Records shown:
==================================================

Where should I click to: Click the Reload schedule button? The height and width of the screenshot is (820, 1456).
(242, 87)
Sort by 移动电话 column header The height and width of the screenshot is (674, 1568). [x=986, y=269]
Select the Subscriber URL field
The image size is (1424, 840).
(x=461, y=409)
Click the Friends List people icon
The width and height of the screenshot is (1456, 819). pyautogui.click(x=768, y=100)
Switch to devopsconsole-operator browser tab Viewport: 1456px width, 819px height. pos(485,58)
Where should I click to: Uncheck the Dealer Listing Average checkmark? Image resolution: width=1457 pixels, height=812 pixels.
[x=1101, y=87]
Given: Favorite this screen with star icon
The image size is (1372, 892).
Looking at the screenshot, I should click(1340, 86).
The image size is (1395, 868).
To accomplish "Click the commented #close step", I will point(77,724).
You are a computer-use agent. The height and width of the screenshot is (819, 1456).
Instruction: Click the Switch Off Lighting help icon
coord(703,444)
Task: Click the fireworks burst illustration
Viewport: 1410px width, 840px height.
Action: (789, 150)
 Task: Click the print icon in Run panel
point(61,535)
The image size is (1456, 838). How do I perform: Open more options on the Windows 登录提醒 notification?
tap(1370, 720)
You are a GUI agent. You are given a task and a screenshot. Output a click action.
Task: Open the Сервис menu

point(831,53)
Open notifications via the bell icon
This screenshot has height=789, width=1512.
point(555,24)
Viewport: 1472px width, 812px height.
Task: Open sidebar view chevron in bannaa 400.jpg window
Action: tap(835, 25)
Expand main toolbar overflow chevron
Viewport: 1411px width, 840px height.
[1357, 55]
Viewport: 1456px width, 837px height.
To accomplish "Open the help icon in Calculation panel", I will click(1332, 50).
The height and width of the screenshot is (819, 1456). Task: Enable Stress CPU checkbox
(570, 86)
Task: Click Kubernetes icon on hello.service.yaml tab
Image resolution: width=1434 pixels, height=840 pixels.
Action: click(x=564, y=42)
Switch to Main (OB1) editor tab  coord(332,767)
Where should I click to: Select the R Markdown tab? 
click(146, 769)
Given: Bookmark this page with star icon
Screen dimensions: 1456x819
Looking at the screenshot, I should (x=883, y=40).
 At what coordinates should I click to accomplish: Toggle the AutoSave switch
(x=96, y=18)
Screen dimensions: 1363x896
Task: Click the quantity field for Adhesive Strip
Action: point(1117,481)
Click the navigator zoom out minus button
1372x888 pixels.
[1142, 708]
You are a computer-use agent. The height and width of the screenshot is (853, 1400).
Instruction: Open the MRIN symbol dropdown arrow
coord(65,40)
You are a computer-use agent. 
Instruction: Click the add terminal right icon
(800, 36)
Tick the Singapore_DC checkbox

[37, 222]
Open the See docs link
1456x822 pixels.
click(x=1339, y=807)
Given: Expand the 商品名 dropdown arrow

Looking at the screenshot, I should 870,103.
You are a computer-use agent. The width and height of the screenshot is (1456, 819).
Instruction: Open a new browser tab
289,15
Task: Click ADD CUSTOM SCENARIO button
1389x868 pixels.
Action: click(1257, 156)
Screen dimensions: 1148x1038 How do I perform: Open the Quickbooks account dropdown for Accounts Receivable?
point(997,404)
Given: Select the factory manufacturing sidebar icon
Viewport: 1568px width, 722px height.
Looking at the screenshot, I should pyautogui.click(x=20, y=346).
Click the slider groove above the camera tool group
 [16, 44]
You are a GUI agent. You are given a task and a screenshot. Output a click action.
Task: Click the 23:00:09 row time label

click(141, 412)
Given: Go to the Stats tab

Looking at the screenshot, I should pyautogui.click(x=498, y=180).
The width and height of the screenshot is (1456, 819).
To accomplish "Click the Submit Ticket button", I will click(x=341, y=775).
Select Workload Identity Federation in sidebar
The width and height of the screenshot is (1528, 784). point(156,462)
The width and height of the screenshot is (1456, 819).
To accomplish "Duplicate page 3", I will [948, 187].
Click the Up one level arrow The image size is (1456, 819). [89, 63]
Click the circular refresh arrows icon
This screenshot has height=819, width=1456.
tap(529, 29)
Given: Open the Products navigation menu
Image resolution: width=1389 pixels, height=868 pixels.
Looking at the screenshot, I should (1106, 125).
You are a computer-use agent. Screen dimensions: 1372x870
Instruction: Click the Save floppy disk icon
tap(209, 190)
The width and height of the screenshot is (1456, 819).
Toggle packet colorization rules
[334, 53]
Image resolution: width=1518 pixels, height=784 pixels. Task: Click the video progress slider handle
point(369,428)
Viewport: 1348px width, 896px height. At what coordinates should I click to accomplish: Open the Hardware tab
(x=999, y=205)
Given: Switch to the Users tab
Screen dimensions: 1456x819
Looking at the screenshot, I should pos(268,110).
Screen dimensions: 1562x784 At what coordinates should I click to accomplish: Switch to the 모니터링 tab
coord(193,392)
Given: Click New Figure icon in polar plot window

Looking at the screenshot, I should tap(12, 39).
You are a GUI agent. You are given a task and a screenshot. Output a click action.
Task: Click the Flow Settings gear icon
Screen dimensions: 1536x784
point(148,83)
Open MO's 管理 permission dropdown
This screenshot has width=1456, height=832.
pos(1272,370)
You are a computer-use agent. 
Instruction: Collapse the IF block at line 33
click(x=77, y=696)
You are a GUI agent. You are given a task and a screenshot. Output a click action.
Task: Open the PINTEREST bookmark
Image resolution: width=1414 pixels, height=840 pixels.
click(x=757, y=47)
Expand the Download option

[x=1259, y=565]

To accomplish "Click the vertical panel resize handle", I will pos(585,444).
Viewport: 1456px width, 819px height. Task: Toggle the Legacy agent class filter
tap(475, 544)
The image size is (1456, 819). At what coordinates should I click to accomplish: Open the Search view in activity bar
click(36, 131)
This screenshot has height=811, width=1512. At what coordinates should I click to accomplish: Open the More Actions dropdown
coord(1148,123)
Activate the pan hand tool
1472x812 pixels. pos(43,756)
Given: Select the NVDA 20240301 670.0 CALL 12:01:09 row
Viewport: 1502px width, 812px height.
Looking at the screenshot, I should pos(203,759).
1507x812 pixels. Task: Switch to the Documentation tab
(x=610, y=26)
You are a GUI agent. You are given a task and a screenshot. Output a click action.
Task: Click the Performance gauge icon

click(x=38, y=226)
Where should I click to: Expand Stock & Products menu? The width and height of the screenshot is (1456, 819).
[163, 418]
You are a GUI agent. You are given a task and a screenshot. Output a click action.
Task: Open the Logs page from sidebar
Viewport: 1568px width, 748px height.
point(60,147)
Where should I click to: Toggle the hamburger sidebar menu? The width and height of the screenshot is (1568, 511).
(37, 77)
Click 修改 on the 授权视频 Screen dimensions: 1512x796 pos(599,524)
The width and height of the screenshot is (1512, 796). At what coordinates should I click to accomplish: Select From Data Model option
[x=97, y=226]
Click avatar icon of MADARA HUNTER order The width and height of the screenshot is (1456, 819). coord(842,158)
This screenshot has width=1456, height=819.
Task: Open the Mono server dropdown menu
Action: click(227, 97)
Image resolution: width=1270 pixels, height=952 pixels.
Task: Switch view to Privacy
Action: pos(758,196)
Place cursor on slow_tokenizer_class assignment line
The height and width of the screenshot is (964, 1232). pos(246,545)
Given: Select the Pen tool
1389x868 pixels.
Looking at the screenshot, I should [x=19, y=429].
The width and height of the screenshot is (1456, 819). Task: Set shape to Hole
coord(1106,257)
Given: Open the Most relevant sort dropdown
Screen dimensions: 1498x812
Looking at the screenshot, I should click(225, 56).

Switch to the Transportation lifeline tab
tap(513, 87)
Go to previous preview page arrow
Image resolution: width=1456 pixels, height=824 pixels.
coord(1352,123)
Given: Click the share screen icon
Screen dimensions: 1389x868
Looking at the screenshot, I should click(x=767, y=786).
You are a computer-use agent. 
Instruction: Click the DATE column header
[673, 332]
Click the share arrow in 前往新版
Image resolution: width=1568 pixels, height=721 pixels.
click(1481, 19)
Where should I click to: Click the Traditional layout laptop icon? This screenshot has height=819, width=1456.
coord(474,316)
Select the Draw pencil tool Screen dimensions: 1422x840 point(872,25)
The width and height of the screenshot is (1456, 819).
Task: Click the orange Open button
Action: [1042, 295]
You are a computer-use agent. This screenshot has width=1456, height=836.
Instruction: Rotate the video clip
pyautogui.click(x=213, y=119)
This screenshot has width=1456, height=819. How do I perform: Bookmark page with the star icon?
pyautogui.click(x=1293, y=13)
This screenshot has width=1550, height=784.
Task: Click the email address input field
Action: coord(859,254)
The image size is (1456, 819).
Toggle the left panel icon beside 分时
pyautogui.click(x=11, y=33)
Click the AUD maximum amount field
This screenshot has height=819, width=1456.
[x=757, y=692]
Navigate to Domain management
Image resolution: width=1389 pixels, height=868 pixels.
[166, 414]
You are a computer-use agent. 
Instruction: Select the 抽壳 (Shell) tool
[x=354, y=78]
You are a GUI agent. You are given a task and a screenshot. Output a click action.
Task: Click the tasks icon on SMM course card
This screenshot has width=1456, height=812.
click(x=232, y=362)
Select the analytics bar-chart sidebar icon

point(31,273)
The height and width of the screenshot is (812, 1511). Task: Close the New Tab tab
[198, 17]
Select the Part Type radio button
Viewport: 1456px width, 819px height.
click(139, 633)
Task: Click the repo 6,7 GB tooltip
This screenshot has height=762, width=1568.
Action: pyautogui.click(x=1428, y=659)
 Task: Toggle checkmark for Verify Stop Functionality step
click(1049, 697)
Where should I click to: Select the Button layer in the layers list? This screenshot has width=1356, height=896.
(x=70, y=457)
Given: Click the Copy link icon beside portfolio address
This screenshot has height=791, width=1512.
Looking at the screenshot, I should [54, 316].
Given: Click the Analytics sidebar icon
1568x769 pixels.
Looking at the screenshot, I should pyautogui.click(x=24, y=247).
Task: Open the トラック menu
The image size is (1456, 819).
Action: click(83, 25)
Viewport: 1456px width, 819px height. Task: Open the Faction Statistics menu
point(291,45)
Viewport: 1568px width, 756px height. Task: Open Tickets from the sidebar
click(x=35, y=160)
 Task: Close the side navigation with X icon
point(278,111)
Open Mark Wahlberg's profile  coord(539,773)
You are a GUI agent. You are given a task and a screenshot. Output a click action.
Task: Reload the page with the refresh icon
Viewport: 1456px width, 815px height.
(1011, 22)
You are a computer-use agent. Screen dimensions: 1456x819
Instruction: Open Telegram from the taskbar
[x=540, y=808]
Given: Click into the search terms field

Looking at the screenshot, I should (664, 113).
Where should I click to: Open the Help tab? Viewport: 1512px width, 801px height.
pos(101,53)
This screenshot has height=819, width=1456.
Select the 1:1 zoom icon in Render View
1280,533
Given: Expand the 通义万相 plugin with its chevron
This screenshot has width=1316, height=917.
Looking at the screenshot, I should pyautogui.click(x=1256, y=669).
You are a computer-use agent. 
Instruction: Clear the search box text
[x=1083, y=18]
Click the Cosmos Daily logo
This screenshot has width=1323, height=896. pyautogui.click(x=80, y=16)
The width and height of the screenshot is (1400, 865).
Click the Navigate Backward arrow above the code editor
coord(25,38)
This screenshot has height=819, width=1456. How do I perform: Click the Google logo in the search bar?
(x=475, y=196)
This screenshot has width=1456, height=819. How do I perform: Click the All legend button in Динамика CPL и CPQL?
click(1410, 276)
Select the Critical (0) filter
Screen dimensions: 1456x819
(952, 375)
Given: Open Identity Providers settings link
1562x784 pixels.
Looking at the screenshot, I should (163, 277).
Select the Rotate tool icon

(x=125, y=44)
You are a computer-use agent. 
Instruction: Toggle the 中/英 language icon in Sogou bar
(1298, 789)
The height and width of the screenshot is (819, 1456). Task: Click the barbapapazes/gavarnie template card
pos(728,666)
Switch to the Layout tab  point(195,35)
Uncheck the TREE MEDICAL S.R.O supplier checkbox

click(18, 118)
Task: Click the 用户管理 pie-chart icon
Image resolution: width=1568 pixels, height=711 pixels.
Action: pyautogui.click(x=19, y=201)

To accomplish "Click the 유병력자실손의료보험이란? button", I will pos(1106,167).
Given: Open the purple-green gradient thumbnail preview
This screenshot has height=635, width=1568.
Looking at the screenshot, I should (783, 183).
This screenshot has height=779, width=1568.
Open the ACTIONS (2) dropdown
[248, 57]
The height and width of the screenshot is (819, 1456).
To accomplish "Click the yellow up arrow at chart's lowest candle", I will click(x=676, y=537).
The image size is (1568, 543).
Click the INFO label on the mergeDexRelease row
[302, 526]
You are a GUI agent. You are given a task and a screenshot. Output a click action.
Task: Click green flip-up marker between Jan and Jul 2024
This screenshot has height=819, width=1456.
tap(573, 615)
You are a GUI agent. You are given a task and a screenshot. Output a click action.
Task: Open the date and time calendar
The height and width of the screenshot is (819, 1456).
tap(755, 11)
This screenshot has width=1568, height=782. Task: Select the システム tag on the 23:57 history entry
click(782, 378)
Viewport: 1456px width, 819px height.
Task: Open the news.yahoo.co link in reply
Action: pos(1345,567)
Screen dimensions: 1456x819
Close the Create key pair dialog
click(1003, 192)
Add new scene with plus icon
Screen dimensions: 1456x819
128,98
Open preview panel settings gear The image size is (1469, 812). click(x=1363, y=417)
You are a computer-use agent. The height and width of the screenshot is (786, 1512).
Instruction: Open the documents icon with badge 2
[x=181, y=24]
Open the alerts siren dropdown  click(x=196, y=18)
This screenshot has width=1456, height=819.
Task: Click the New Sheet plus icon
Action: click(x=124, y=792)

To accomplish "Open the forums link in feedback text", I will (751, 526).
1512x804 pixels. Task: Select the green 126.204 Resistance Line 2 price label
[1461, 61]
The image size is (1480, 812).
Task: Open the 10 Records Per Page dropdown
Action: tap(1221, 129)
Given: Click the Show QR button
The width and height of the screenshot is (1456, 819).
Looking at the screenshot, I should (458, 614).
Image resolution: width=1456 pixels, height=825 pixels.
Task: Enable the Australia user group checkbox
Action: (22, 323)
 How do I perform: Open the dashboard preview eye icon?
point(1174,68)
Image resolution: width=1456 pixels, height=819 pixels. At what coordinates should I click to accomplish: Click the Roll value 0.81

==================================================

Return the lines of the listing above exactly as they appear, starting with the first and stopping after the line that holds "Switch to devopsconsole-operator".

Response to the exercise:
Where should I click to: Click the Reload schedule button? The height and width of the screenshot is (820, 1456).
(242, 87)
Sort by 移动电话 column header The height and width of the screenshot is (674, 1568). [x=986, y=269]
Select the Subscriber URL field
The image size is (1424, 840).
(x=461, y=409)
Click the Friends List people icon
The width and height of the screenshot is (1456, 819). pyautogui.click(x=768, y=100)
Switch to devopsconsole-operator browser tab Viewport: 1456px width, 819px height. pos(485,58)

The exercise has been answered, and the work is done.